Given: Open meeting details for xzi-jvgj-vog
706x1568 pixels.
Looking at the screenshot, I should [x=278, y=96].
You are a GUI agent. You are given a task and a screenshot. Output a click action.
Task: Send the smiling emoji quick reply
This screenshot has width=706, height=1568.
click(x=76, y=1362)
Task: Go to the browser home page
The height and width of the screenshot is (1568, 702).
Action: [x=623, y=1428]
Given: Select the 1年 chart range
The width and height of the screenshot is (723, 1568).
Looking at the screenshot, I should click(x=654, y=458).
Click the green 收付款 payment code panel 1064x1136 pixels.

---

-- SHORT PROBLEM --
Copy every one of the entries above, word for word, without changing anything.

-- ANSWER TO THIS EXERCISE --
Given: Open meeting details for xzi-jvgj-vog
706x1568 pixels.
Looking at the screenshot, I should [x=278, y=96].
You are a GUI agent. You are given a task and a screenshot. Output a click action.
Task: Send the smiling emoji quick reply
This screenshot has width=706, height=1568.
click(x=76, y=1362)
Task: Go to the browser home page
The height and width of the screenshot is (1568, 702).
Action: [x=623, y=1428]
Given: Select the 1年 chart range
The width and height of the screenshot is (723, 1568).
Looking at the screenshot, I should click(x=654, y=458).
Click the green 收付款 payment code panel 1064x1136 pixels.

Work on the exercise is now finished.